Sent from my SM-N975U1 using Tapatalk


----------



## MarcFreidberg (Sep 30, 2020)

So this should do the trick.

https://www.amazon.com/SiliconDust-...uPWNsaWNrUmVkaXJlY3QmZG9Ob3RMb2dDbGljaz10cnVl


----------



## dbpaddler (Sep 25, 2004)

MarcFreidberg said:


> So this should do the trick.
> 
> https://www.amazon.com/SiliconDust-...uPWNsaWNrUmVkaXJlY3QmZG9Ob3RMb2dDbGljaz10cnVl


Yes and no. Yes, but the scribe dvr aspect ties you into their dvr which is lackluster at best. And if you want to venture into other options you've wasted money spending more for that dvr aspect.

You want the Connect Quatro:
https://www.amazon.com/dp/B078LH47CD/ref=cm_sw_r_cp_apa_fab_wjjDFb2DEBHH0

You can get the used like new from them for $130. Or a refurb one from them on ebay for the same price. You can always get the duo for cheaper but it has two tuners, not four. So good luck watching live TV if it's recording two shows.

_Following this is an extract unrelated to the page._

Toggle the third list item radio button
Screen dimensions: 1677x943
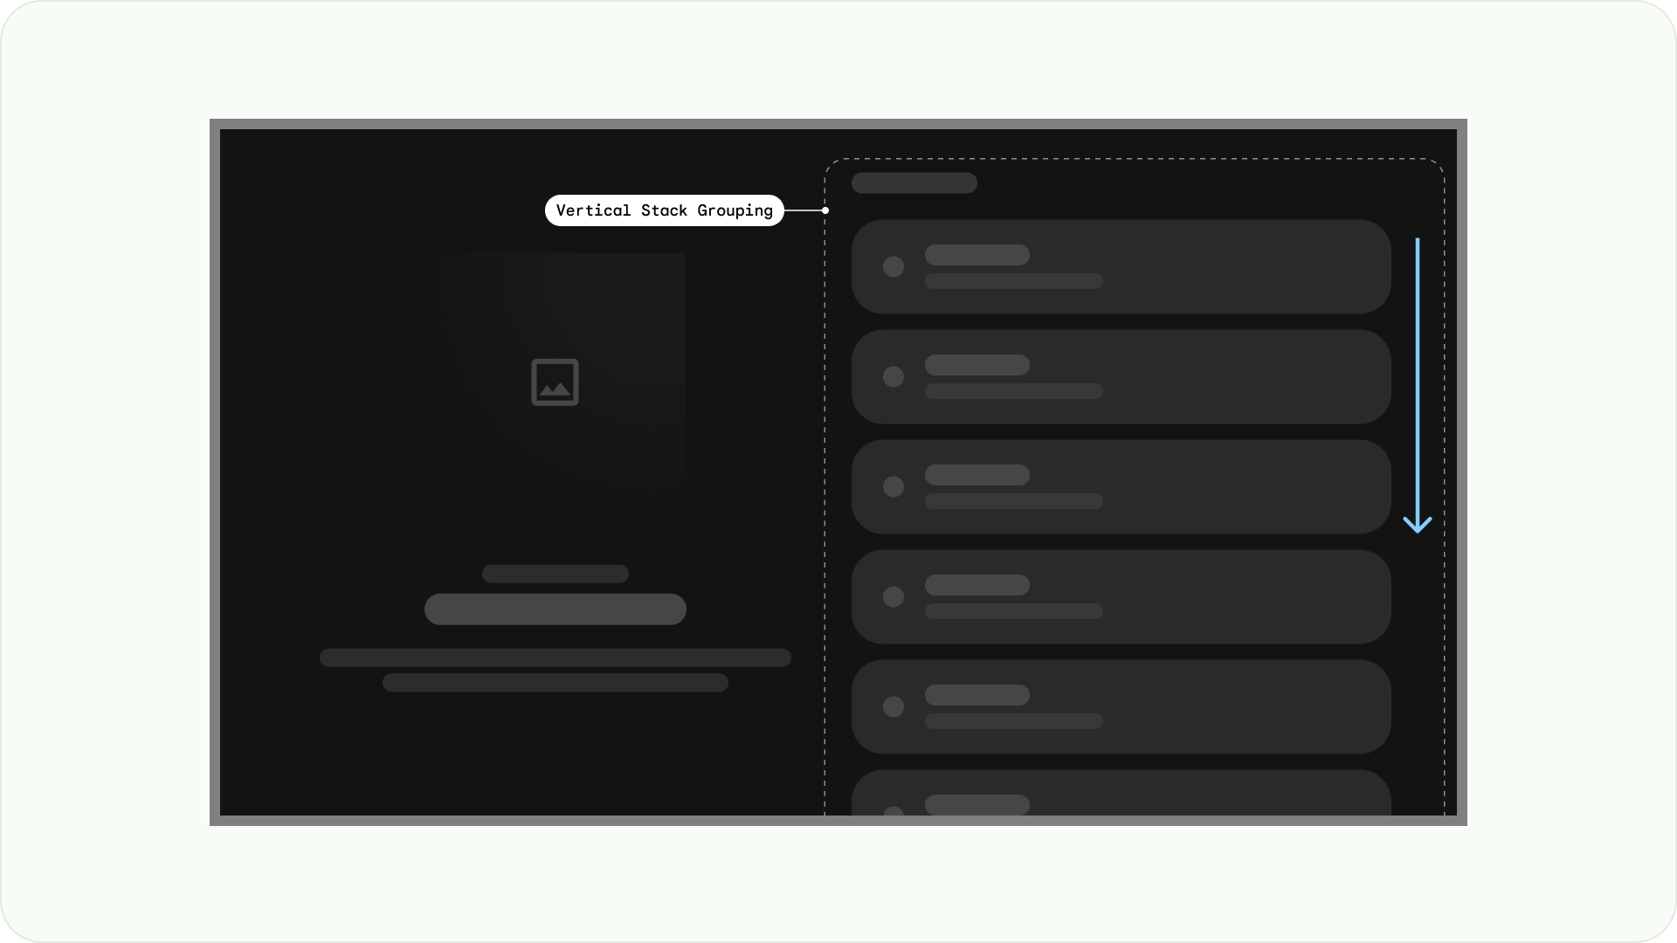point(895,487)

What I did is pick up a cheap mini pc and popped in a 2.5" 1tb drive I had. Only two programs on the computer are chrome and Channels dvr. It runs through chrome. I popped it behind my TV and have it connected to the TV via hdmi. I have a Logitech wireless remote I use to make changes on the rare occasion I need to. Had to do the initial windows set up via a wired keyboard. Then plugged in the remote's receiver and was good to go.

Mine is like this one. Good price with the coupon. 
https://www.amazon.com/dp/B08F5BKMFK/ref=cm_sw_r_cp_apa_fab_CCjDFbN5HECA2

Sent from my SM-N975U1 using Tapatalk


----------



## dbpaddler (Sep 25, 2004)

If you really want an all in one type device you're best bet is probably the Sling Airtv Anywhere. You use the Sling app. You aren't required to have a sling subscription to use the OTA. But you can do the prepay to save some many and then just cancel it.

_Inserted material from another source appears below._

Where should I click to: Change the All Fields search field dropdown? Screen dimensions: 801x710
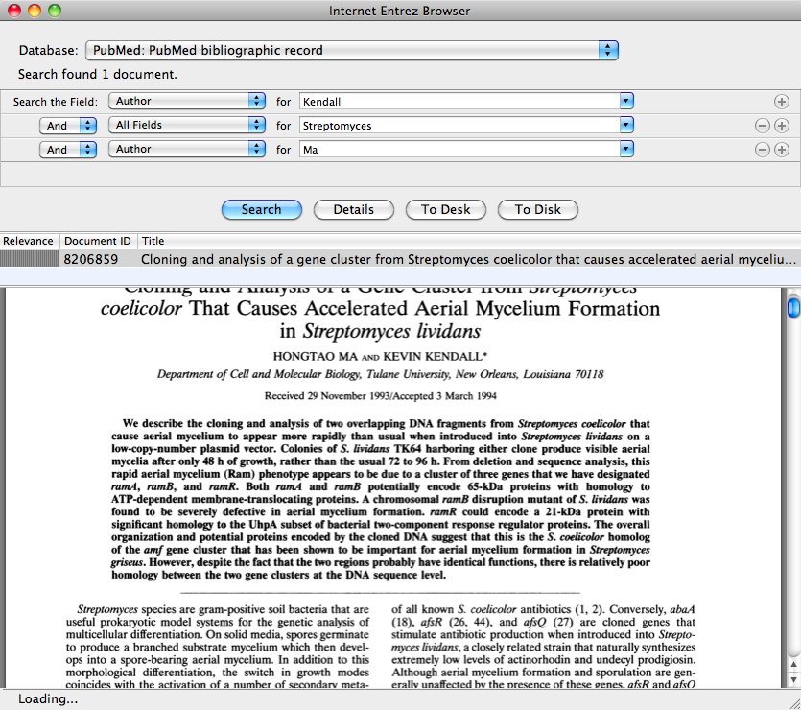tap(187, 125)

Of course you have Tablo and Amazon's Recast. But recast you need all fire devices. I'm kind of over being locked into a company hence I like the hdhomerun option and use your dvr app of choice. Plus when atsc 3.0 hits, I can buy their 3.0 tuner, plug in and keep on trucking seamlessly. 

Sent from my SM-N975U1 using Tapatalk


----------